ページ抜粋.
打開策として医師の指示を受けずに一定レベルの診断や治療を行うナース・プラクティショナー(NP=診療看護師)と呼ばれる新たな資格制度を導入する動きが各国に広がっている。看護師が自らの判断で裁量できる医療行為の範囲を広げることで全体の効率をアップし、医師、看護師不足の緩和を図るのが狙いだ。
その効果と実績は既に各国で証明されている。加えてわが国には高い志と才能を持った多くの看護師がいる。新たな資格制度として早急に取り入れるよう提案する。日本医師会は制度の導入に消極的と側聞するが、国民に対する医療サービスが強化されるばかりか、医師の負担軽減にもつながる。
≪米国では22万人が資格取得≫
NP制度は米国やカナダ、オーストラリア、ニュージーランド、オランダ、アイルランド、シンガポールなどで導入されている。看護師資格の保有者が修士課程以上の大学院で専門教育を修め、国家試験に合格するとNPの資格を得る。医薬品の処方や初診対応、検査の指示や治療を判断する権限を持ち、米国では平成28年時点で看護師の約8%、22万人が資格を取得している。
これに対し、わが国では、「医師でなければ、医業をなしてはならない」とする医師法の定めで看護職は医師の判断、指示がなければ、医療行為を行うことはできない。平成26年には一定の範囲で診療行為を行う特定看護師制度がスタートしたが、あくまで医師の指示の下で行う診療補助に留(とど)まる。また日本版NPと呼ばれる診療看護師制度もあるが、民間の資格であり、国の資格である外国の制度とは本質的に異なる。
この結果、高血圧の慢性疾患を抱え、訪問看護ステーションの訪問看護を受けながら在宅療養をする高齢者を例にとると、患者を最も知る看護職が、特段の症状の変化もなく同じ薬を飲めば十分と判断しても、医師の指示がなければ使用できない。医師が多忙で指示が得られないまま症状が悪化するケースも少なくない。
さらに全国で約600カ所に上る無医地区には、半径4キロ以内に50人以上が住みながら近隣に医療機関がない。人は医療がなければ生活できず、人口も流出する。訪問看護ステーションは全国約1万3000カ所に整備されている。1施設当たり平均5人の看護職員(看護師、准看護師、保健師、助産師)が勤務し、医薬品の処方が認められるだけでも無医地区の医療は大きく前進する。
診療看護師制度が導入されれば、そうした流れを後押しし、高齢者にとって何よりも必要な“診てくれる人”との対話も生まれる。政府が目指す地域包括ケアシステムの構築にもつながろう。
日本看護協会も昨年9月、自民党看護問題小委員会宛てに「ナース・プラクティショナー(仮称)制度の創設に関する要望書」を提出、世界標準に沿った本格的な資格制度の創設を求めている。

入力データ.
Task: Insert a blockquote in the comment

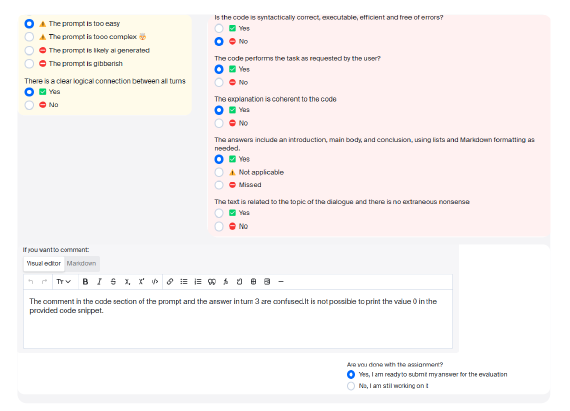Action: (212, 282)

課題内容. ナース・プラクティショナー制度についてのページ抜粋によると、高血圧で在宅療養中の高齢者について、看護職が同じ薬で十分と判断してもその薬を使用できない。その理由を1〜3文で説明せよ。

解答. 医師法が「医師でなければ、医業をなしてはならない」と定めているため、わが国の看護職は医師の判断や指示がなければ医療行為を行えないからだ。平成26年に始まった特定看護師制度も、あくまで医師の指示の下で行う診療補助に留まる。